| Exercise brief |
Retype each record below word for word, pictures excluded.

| Extracted data |
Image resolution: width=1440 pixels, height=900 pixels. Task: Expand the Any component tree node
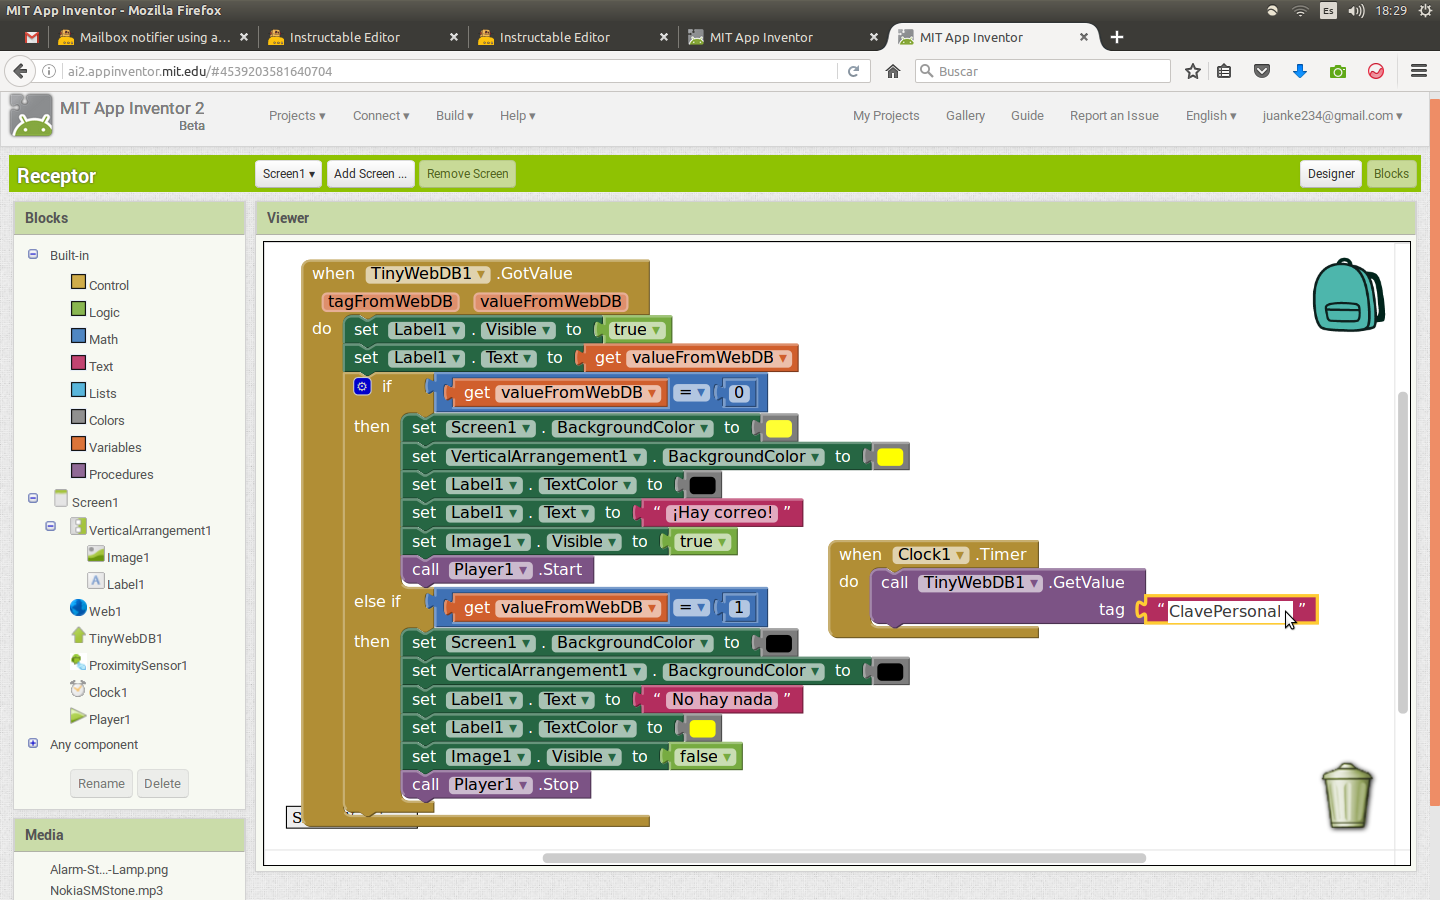[33, 744]
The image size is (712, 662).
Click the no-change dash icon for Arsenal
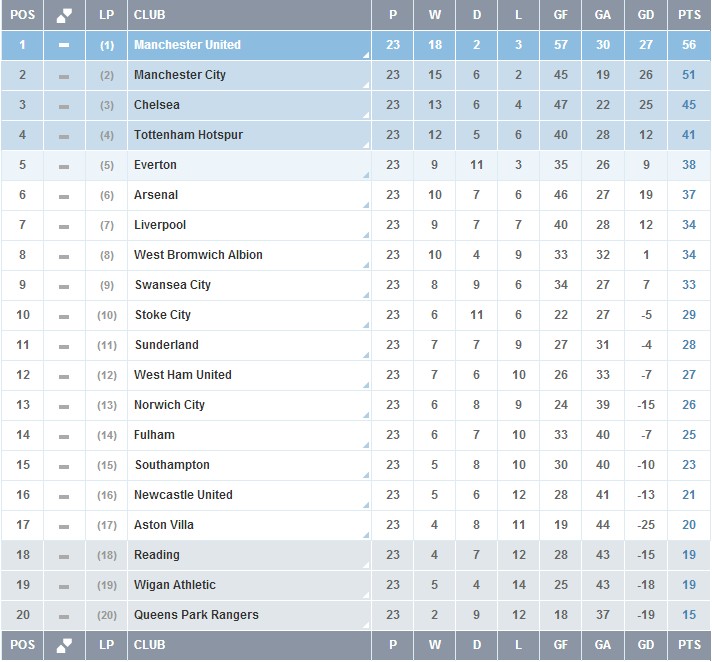click(64, 195)
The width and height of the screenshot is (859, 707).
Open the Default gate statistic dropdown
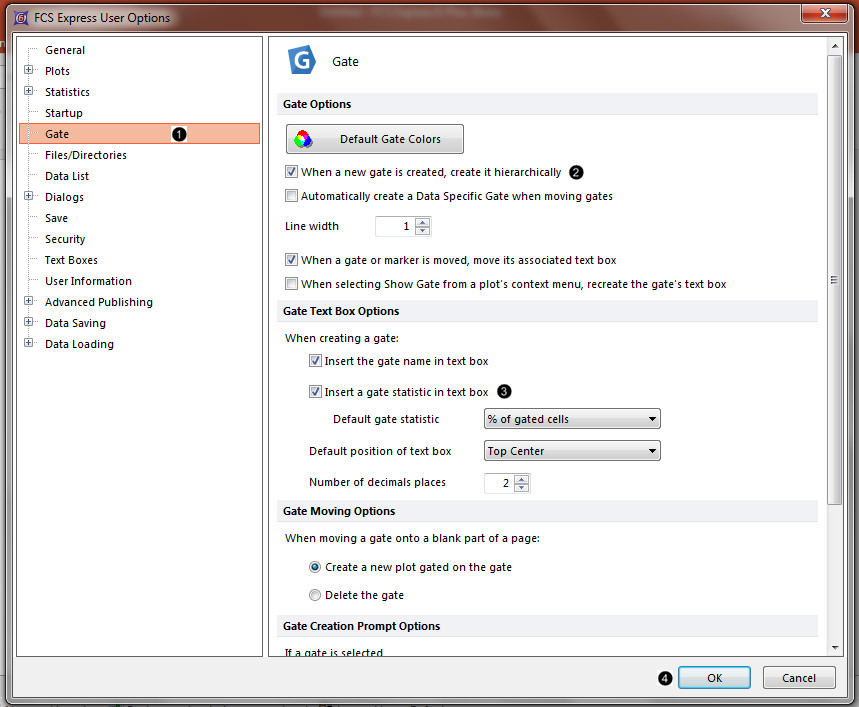(x=572, y=419)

| Exercise output |
Image resolution: width=1440 pixels, height=900 pixels. Task: Expand the Any component tree node
[33, 744]
The image size is (712, 662).
Click the no-change dash icon for Arsenal
click(64, 195)
The width and height of the screenshot is (859, 707).
Open the Default gate statistic dropdown
(x=572, y=419)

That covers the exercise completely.